Kedua, Investasi energi terbarukan masih belum jelas keuntungannya. Kondisi alam Indonesia yang memberikan keunggulan komparatif berupa mudahnya tanaman penghasil biodiesel maupun bioetanol tumbuh dengan kondisi musim penghujan yang tetap dibanding negara-negara lain adalah sebuah modal yang baik untuk pemerintah dalam membuat langkah kebijakan investasi yang mendukung pengembangan renewable energy. Apalagi data dari UNEP memperlihatkan kecenderungan kenaikan dalam investasi renewable energy sebesar rata-rata 30% per tahun. Investasi energi terbarukan memang investasi jangka menengah dan panjang, akan tetapi basis pengembangan serta investasinya harus dimulai hari ini karena kebutuhan yang mendesak dan menjadi isu utama yang universal terkait pengurangan kadar karbon yang menyebabkan pemanasan global dan energy security negara terkait. Termasuk investasi penting dalam pengembangan energi terbarukan adalah R & D yang dilakukan secara serius dengan pengalokasian anggaran yang memadai, bukan hanya kegiatan penelitian yang bersifat “particular” tetapi integratif dengan melibatkan berbagai disiplin ilmu yang kanalnya ada di berbagai perguruan tinggi.

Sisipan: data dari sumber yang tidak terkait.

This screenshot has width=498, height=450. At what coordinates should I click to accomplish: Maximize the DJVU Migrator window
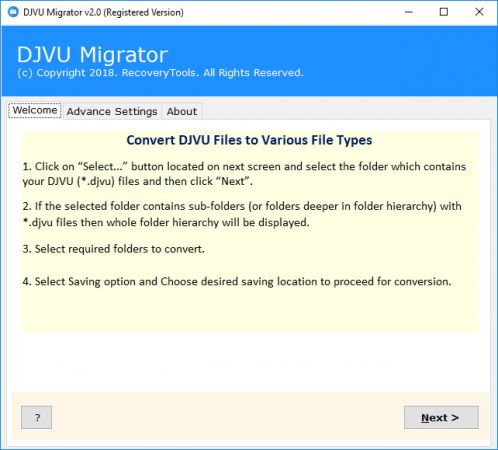444,12
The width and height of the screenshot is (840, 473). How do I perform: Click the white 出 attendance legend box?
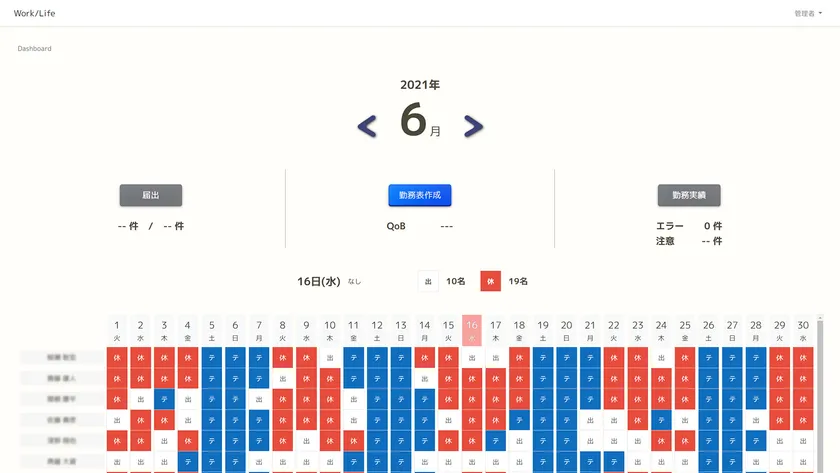(428, 281)
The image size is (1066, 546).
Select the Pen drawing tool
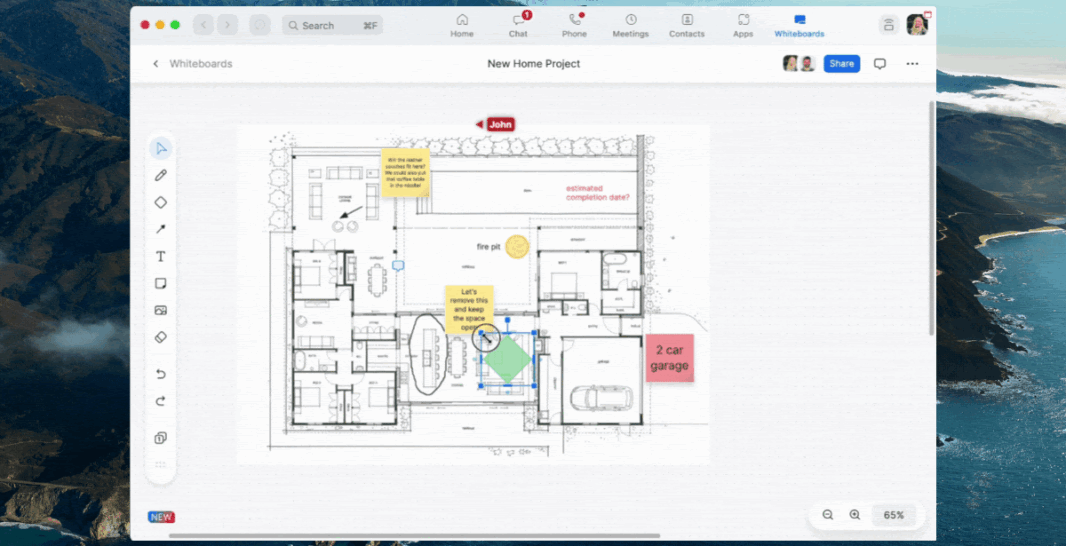[x=160, y=175]
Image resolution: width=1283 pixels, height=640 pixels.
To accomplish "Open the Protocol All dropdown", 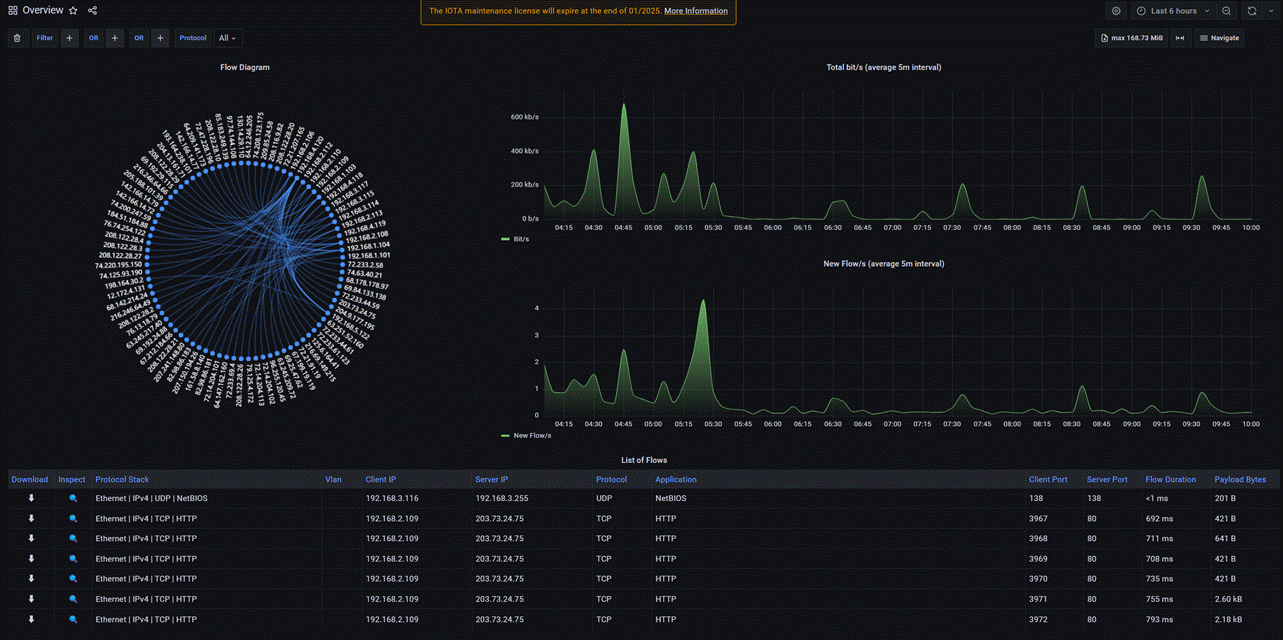I will (x=228, y=38).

Ketiga, efisiensi energi akan mendatangkan ketidak-nyamanan dalam kehidupan. Filosofi dasar dari efisiensi energi bukan memotong sesuatu yang sudah baku, tetapi lebih ditekankan pada ‘membuang sesuatu yang lebih’ dalam pemakaian. Perbedaan yang mendasar dari kegiatan audit energi yang menjadi ‘tools’ efisiensi energi dengan program penghematan adalah pada identifikasi terhadap bagian-bagian alat dalam sistem energy -skala besar (Industri) maupun skala kecil (rumah)- yang tidak efisien. Ketidak-efisienan ini bisa disebabkan diantaranya Karena umur alat yang sudah lama, perawatan yang tidak memenuhi standar atau perhitungan awal pembebanan energi yang tidak benar hingga waste (pembuangan) yang masih bisa dimanfaatkan. Sehingga efisiensi energi tidak menyentuh wilayah manusia sebagai subjek pengguna energi tetapi lebih menekankan pada perangkat energi yang menjadi objek penghasil energy itu sendiri. Dengan demikian kenyamanan manusia masih tetap diutamakan.

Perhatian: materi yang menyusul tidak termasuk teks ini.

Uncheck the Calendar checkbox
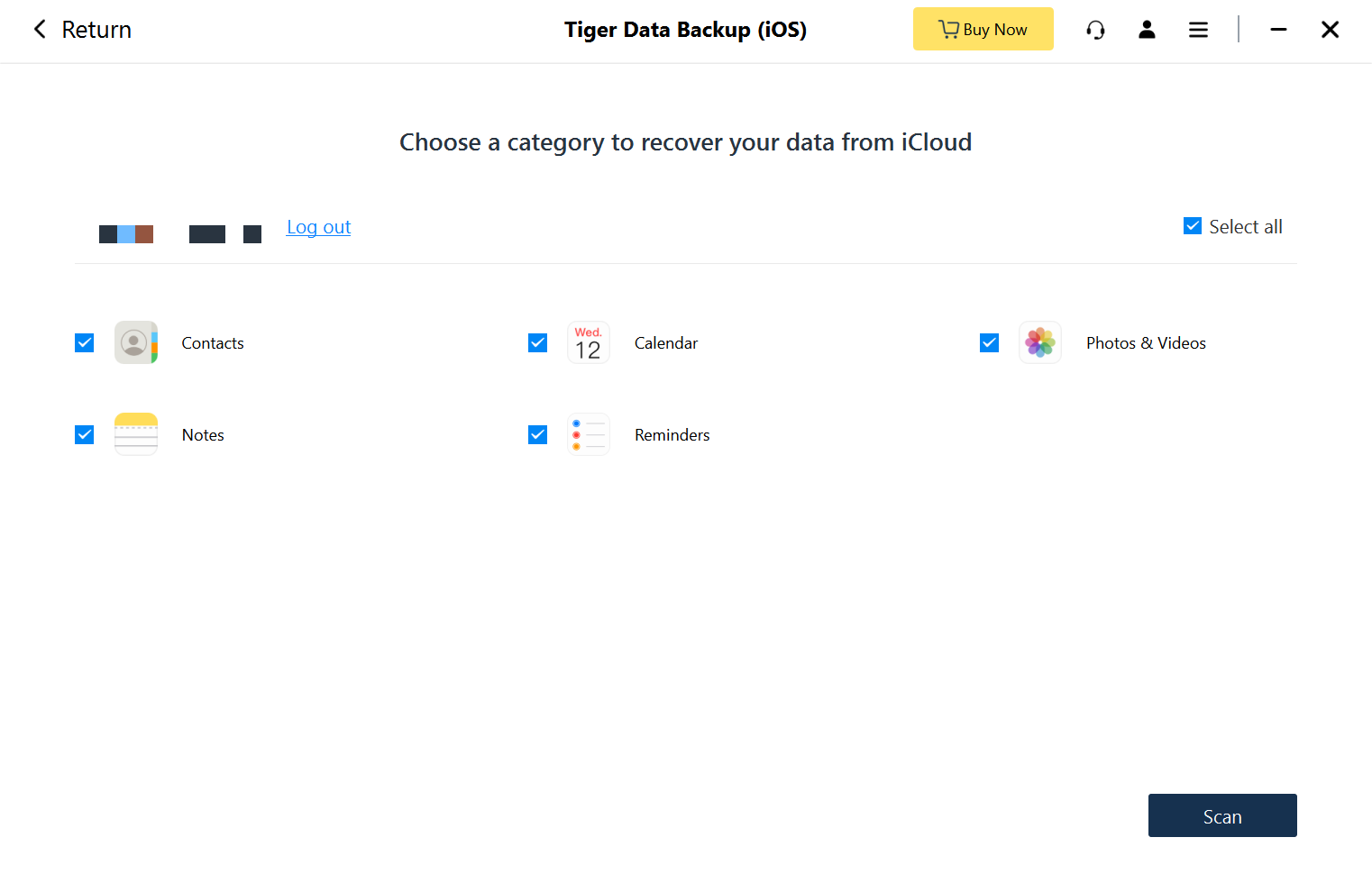Viewport: 1372px width, 892px height. (538, 343)

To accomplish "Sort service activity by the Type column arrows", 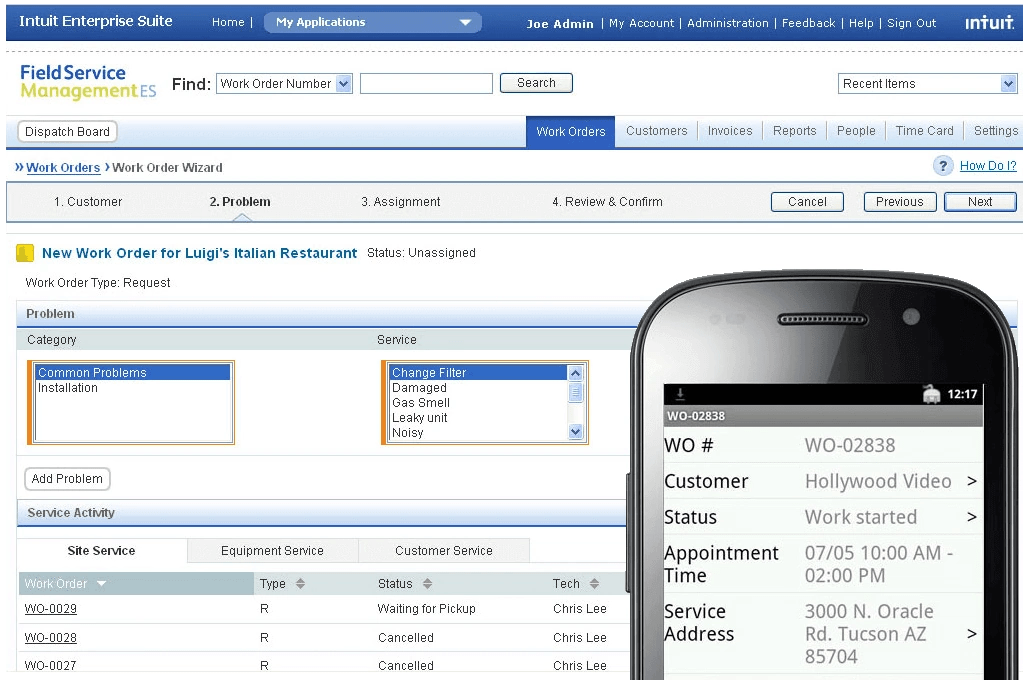I will click(299, 582).
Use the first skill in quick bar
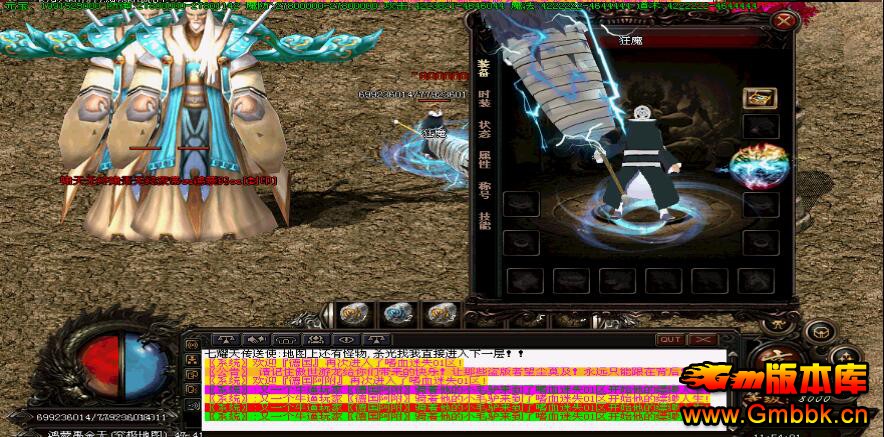The image size is (884, 437). (352, 314)
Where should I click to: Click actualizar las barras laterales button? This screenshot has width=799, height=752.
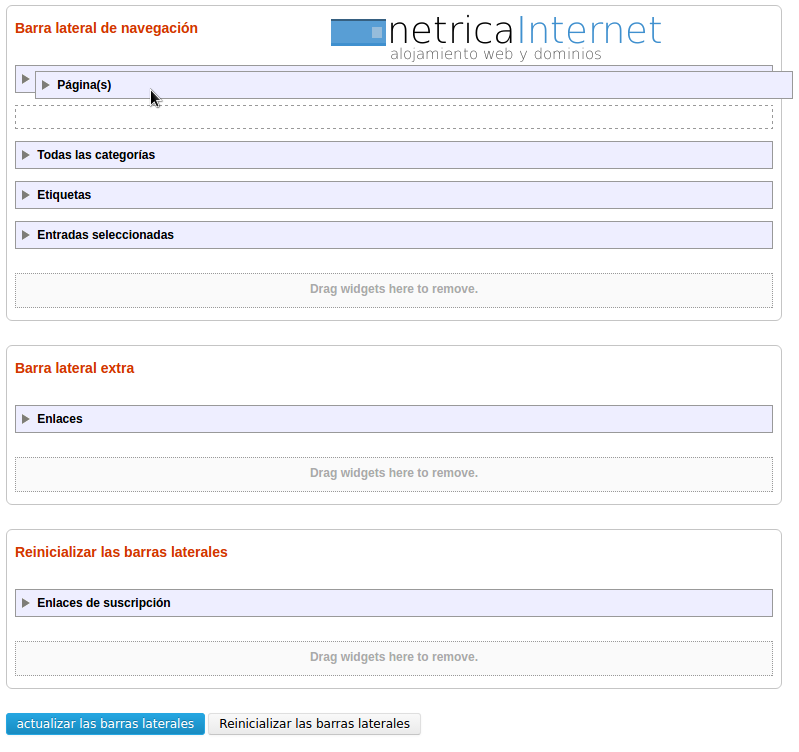pyautogui.click(x=105, y=723)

Keempat, energi surya masih terasa sangat mahal untuk diterapkan di Indonesia. Walaupun perangkat sel surya masih terbilang mahal (sekitar 2 dolar per watt), kondisi alam Indonesia yang kaya akan sumber energi matahari menjadikan kita seperti “tikus mati di lumbung padi”. Biaya produksi dari sel surya yang mencakup bahan dasar, biaya angkut dan marketing dari negara produser sel surya seharusnya dapat dialihkan menjadi biaya untuk membayar kekayaan intelektual dari penemu sel surya saja dan kita melakukan produksi sendiri. Indonesia harus berani meyakinkan negara produser sel surya bahwa kita adalah negara yang memiliki kebutuhan yang sangat besar akan sel surya sehingga produksi di dalam negeri akan memberikan ‘potongan’ biaya tadi. Banyak produser sel surya di dunia yang bisa diajak untuk bernegosiasi untuk memenuhi kebutuhan energi matahari ini apabila para ilmuwan kita belum mampu untuk memproduksi sel surya hasil rekayasa sendiri. Tapi apa salahnya apabila alokasi anggaran untuk R&D energi surya juga ditingkatkan untuk kepentingan jangka panjang sekaligus pembelajaran bagi para ilmuwan yang sudah banyak dikirim oleh Indonesia ke luar negeri untuk menuntut ilmu pada bidang ilmu alam dan engineering.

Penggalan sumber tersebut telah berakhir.